TASK TO CARRY OUT >> Only the lines from the start of the entries through the line with "Task: Open Recent Sources list" are wanted; please output them exactly.

INPUT RECORDS >>
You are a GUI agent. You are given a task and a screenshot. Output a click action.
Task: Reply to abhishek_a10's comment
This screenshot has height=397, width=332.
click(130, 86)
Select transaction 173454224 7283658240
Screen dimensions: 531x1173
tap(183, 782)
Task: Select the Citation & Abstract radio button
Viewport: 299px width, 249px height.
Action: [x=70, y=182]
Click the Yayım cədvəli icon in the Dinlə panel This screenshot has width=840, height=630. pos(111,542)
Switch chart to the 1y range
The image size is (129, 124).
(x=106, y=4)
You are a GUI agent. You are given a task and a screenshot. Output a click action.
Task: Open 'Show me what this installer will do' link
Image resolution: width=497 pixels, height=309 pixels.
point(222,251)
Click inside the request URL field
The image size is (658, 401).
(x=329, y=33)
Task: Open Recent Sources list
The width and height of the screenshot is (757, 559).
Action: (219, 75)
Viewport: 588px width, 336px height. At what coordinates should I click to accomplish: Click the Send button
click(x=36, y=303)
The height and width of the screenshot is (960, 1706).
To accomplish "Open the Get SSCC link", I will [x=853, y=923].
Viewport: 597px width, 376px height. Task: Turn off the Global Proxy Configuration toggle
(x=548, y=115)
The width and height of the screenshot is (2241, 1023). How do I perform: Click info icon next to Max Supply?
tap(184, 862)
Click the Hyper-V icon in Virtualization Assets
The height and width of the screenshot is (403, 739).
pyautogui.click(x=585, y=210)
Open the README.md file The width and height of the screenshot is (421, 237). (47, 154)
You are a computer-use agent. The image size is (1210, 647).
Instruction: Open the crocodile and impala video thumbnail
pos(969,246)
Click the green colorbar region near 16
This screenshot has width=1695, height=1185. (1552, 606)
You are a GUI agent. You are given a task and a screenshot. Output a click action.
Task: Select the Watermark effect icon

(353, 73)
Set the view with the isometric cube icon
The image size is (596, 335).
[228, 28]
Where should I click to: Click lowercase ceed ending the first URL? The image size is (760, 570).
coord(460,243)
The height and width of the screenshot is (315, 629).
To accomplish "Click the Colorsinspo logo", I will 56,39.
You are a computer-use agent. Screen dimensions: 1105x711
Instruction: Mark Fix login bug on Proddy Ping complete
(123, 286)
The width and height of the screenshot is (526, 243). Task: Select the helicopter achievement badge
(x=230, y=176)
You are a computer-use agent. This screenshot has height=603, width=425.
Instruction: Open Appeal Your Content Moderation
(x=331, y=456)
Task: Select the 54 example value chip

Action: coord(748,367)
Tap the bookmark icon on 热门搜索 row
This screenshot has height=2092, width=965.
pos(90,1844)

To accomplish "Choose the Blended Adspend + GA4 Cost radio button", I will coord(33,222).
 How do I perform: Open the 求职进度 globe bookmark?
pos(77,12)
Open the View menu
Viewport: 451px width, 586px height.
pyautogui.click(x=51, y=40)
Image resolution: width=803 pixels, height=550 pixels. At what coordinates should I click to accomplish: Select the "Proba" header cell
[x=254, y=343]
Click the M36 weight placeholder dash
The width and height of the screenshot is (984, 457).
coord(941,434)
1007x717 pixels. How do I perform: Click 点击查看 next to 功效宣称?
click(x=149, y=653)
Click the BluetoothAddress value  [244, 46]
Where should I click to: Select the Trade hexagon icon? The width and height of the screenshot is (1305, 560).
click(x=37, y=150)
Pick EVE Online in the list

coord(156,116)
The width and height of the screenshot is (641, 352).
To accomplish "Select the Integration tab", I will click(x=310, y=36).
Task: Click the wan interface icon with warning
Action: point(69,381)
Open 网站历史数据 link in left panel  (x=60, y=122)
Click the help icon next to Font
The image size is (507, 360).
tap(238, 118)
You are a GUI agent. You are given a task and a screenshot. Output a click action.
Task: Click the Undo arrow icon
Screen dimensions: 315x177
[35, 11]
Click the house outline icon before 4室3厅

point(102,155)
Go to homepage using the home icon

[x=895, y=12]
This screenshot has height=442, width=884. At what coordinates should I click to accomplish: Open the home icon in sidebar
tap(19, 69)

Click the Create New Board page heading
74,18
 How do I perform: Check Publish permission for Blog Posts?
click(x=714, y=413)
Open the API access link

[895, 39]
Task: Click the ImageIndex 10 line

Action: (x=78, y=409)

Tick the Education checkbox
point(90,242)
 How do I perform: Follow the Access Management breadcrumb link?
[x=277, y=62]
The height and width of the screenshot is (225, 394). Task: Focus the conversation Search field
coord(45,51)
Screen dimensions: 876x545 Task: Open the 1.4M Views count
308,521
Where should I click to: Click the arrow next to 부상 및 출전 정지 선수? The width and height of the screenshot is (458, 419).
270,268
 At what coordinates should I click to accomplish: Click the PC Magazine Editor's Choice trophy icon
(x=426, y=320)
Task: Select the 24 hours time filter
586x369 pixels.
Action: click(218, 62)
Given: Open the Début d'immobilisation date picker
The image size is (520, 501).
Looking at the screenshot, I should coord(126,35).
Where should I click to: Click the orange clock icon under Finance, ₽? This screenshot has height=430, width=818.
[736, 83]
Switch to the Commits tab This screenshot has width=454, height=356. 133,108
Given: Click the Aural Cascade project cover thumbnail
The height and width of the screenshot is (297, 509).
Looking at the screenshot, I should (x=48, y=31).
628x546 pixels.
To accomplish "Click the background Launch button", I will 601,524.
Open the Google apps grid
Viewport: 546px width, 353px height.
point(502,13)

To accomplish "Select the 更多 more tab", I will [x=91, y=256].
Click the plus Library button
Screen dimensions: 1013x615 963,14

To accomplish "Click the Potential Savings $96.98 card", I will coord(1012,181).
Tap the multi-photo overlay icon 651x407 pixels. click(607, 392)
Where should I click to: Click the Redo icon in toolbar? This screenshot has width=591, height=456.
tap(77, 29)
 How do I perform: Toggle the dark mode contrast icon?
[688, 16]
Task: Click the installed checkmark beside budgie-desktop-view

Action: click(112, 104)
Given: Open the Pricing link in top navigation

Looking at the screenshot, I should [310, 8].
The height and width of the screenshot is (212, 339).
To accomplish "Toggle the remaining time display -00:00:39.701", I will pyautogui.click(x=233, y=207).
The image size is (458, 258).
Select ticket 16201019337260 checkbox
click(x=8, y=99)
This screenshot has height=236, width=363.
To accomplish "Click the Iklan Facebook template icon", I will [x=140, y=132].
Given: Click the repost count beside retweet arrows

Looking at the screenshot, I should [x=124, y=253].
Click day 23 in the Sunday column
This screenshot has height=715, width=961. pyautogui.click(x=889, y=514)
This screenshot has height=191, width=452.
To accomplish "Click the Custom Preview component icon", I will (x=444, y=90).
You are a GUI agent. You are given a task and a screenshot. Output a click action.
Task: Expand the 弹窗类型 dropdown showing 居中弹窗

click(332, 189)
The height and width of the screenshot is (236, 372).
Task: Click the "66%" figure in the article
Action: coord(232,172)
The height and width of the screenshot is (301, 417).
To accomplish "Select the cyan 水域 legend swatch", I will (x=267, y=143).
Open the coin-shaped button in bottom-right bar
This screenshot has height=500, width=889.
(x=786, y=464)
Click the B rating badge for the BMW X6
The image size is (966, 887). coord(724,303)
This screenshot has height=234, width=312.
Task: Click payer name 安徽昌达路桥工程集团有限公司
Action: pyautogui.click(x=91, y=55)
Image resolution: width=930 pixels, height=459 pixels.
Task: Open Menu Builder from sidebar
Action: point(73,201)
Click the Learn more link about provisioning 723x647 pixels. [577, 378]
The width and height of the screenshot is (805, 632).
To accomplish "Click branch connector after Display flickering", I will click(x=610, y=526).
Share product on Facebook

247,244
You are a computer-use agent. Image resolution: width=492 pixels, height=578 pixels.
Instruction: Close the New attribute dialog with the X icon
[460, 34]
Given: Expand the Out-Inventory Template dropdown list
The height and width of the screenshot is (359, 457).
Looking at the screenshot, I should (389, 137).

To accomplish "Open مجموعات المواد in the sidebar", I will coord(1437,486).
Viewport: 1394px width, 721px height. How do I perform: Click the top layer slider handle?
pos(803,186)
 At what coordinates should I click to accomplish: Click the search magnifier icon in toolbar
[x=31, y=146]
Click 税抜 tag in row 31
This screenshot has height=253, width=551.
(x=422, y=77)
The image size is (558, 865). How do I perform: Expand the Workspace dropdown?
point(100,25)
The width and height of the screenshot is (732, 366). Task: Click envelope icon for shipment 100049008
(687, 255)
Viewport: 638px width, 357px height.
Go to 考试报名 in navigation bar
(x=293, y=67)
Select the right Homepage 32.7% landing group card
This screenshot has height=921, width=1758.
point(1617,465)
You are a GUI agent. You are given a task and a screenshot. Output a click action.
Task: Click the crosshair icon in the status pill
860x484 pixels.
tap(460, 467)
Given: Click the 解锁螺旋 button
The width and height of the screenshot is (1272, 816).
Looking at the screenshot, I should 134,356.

ANSWER SPACE >>
You are a GUI agent. You are given a task and a screenshot. Output a click action.
Task: Reply to abhishek_a10's comment
This screenshot has height=397, width=332.
click(130, 86)
Select transaction 173454224 7283658240
Screen dimensions: 531x1173
tap(183, 782)
Task: Select the Citation & Abstract radio button
Viewport: 299px width, 249px height.
Action: [x=70, y=182]
Click the Yayım cədvəli icon in the Dinlə panel This screenshot has width=840, height=630. pos(111,542)
Switch chart to the 1y range
The image size is (129, 124).
(x=106, y=4)
You are a GUI agent. You are given a task and a screenshot. Output a click action.
Task: Open 'Show me what this installer will do' link
Image resolution: width=497 pixels, height=309 pixels.
point(222,251)
Click inside the request URL field
The image size is (658, 401).
(x=329, y=33)
Task: Open Recent Sources list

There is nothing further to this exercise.